▶ _Exercise directions_
Print all of the data exactly, with no line missing.
════════════════
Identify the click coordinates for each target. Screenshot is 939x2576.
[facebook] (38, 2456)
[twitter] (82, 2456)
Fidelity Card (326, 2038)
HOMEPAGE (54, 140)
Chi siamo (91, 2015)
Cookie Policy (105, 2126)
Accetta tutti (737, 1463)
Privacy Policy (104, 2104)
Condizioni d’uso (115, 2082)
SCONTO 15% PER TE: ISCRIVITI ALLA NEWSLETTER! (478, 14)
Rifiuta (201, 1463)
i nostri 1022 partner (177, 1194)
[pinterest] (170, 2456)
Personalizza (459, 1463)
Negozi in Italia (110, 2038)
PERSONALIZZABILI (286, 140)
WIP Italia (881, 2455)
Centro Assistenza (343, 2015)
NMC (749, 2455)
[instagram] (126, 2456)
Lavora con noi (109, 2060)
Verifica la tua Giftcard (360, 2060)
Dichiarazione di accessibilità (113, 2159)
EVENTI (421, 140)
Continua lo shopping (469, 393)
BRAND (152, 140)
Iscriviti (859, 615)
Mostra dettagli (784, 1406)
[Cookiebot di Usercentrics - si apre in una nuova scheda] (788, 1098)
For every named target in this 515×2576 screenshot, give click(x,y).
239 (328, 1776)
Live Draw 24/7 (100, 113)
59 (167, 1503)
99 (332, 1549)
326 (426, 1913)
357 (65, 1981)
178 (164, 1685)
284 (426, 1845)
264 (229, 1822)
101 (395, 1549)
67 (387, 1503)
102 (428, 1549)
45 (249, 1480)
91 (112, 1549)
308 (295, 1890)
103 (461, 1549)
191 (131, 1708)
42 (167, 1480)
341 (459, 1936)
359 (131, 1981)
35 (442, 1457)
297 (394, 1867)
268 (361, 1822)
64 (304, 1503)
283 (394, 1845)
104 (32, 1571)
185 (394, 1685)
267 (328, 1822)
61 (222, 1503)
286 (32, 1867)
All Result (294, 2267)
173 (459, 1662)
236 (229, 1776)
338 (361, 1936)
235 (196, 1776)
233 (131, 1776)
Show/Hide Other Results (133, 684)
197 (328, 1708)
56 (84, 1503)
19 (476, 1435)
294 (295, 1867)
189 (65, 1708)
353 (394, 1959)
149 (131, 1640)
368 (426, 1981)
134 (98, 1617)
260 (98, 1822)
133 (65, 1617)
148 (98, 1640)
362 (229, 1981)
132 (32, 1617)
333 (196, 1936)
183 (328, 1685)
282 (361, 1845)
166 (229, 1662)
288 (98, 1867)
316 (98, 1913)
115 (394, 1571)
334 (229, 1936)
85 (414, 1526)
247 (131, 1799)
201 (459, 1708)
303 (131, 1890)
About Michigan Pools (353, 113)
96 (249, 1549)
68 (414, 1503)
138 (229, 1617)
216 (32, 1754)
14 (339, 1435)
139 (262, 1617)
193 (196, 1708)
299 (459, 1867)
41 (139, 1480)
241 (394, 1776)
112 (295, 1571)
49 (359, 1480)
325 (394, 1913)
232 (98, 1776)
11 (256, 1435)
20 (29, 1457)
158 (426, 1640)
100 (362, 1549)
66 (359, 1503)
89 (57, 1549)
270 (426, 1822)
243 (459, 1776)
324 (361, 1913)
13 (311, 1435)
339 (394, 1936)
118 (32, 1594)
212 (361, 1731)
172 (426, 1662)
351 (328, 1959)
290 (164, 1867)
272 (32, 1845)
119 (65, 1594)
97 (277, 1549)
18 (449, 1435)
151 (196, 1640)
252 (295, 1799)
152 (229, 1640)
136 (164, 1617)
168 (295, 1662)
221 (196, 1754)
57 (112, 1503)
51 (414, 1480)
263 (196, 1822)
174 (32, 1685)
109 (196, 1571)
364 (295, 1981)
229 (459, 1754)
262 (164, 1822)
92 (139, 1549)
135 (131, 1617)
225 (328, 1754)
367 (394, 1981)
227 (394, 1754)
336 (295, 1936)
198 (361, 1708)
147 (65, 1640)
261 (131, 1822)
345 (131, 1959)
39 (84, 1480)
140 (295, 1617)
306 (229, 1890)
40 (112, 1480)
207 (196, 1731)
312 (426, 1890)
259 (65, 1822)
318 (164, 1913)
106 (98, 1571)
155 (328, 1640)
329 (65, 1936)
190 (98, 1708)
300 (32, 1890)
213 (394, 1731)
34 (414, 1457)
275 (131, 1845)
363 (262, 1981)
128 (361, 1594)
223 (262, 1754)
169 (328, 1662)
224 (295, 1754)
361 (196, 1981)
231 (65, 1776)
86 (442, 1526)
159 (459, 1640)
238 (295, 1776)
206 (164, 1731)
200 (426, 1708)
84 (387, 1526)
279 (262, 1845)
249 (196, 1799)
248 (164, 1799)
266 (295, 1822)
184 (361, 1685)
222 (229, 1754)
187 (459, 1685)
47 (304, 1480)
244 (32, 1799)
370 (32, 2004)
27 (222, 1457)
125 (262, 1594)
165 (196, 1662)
════════════════
▶ _Task answer_
Identify the click coordinates for each target. Screenshot is 939x2576.
[facebook] (38, 2456)
[twitter] (82, 2456)
Fidelity Card (326, 2038)
HOMEPAGE (54, 140)
Chi siamo (91, 2015)
Cookie Policy (105, 2126)
Accetta tutti (737, 1463)
Privacy Policy (104, 2104)
Condizioni d’uso (115, 2082)
SCONTO 15% PER TE: ISCRIVITI ALLA NEWSLETTER! (478, 14)
Rifiuta (201, 1463)
i nostri 1022 partner (177, 1194)
[pinterest] (170, 2456)
Personalizza (459, 1463)
Negozi in Italia (110, 2038)
PERSONALIZZABILI (286, 140)
WIP Italia (881, 2455)
Centro Assistenza (343, 2015)
NMC (749, 2455)
[instagram] (126, 2456)
Lavora con noi (109, 2060)
Verifica la tua Giftcard (360, 2060)
Dichiarazione di accessibilità (113, 2159)
EVENTI (421, 140)
Continua lo shopping (469, 393)
BRAND (152, 140)
Iscriviti (859, 615)
Mostra dettagli (784, 1406)
[Cookiebot di Usercentrics - si apre in una nuova scheda] (788, 1098)
For every named target in this 515×2576 screenshot, give click(x,y).
239 (328, 1776)
Live Draw 24/7 (100, 113)
59 (167, 1503)
99 (332, 1549)
326 (426, 1913)
357 (65, 1981)
178 (164, 1685)
284 (426, 1845)
264 (229, 1822)
101 (395, 1549)
67 (387, 1503)
102 (428, 1549)
45 (249, 1480)
91 (112, 1549)
308 (295, 1890)
103 (461, 1549)
191 (131, 1708)
42 (167, 1480)
341 (459, 1936)
359 (131, 1981)
35 (442, 1457)
297 (394, 1867)
268 (361, 1822)
64 (304, 1503)
283 (394, 1845)
104 (32, 1571)
185 (394, 1685)
267 (328, 1822)
61 (222, 1503)
286 (32, 1867)
All Result (294, 2267)
173 (459, 1662)
236 (229, 1776)
338 (361, 1936)
235 (196, 1776)
233 (131, 1776)
Show/Hide Other Results (133, 684)
197 (328, 1708)
56 (84, 1503)
19 (476, 1435)
294 (295, 1867)
189 (65, 1708)
353 (394, 1959)
149 (131, 1640)
368 (426, 1981)
134 (98, 1617)
260 (98, 1822)
133 (65, 1617)
148 (98, 1640)
362 (229, 1981)
132 (32, 1617)
333 (196, 1936)
183 (328, 1685)
282 (361, 1845)
166 (229, 1662)
288 (98, 1867)
316 (98, 1913)
115 (394, 1571)
334 (229, 1936)
85 (414, 1526)
247 (131, 1799)
201 (459, 1708)
303 (131, 1890)
About Michigan Pools (353, 113)
96 (249, 1549)
68 (414, 1503)
138 (229, 1617)
216 (32, 1754)
14 (339, 1435)
139 (262, 1617)
193 (196, 1708)
299 (459, 1867)
41 (139, 1480)
241 (394, 1776)
112 (295, 1571)
49 (359, 1480)
325 (394, 1913)
232 (98, 1776)
11 (256, 1435)
20 (29, 1457)
158 (426, 1640)
100 (362, 1549)
66 (359, 1503)
89 (57, 1549)
270 (426, 1822)
243 (459, 1776)
324 (361, 1913)
13 (311, 1435)
339 (394, 1936)
118 (32, 1594)
212 (361, 1731)
172 (426, 1662)
351 (328, 1959)
290 (164, 1867)
272 (32, 1845)
119 (65, 1594)
97 (277, 1549)
18 (449, 1435)
151 (196, 1640)
252 (295, 1799)
152 (229, 1640)
136 (164, 1617)
168 (295, 1662)
221 (196, 1754)
57 (112, 1503)
51 (414, 1480)
263 (196, 1822)
174 (32, 1685)
109 (196, 1571)
364 (295, 1981)
229 (459, 1754)
262 (164, 1822)
92 (139, 1549)
135 (131, 1617)
225 (328, 1754)
367 (394, 1981)
227 (394, 1754)
336 (295, 1936)
198 (361, 1708)
147 (65, 1640)
261 (131, 1822)
345 (131, 1959)
39 (84, 1480)
140 (295, 1617)
306 (229, 1890)
40 (112, 1480)
207 (196, 1731)
312 (426, 1890)
259 (65, 1822)
318 (164, 1913)
106 (98, 1571)
155 (328, 1640)
329 (65, 1936)
190 (98, 1708)
300 (32, 1890)
213 (394, 1731)
34 (414, 1457)
275 (131, 1845)
363 (262, 1981)
128 (361, 1594)
223 (262, 1754)
169 (328, 1662)
224 (295, 1754)
361 (196, 1981)
231 (65, 1776)
86 (442, 1526)
159 (459, 1640)
238 (295, 1776)
206 (164, 1731)
200 (426, 1708)
84 (387, 1526)
279 (262, 1845)
249 (196, 1799)
248 (164, 1799)
266 (295, 1822)
184 (361, 1685)
222 (229, 1754)
187 (459, 1685)
47 (304, 1480)
244 (32, 1799)
370 (32, 2004)
27 (222, 1457)
125 (262, 1594)
165 (196, 1662)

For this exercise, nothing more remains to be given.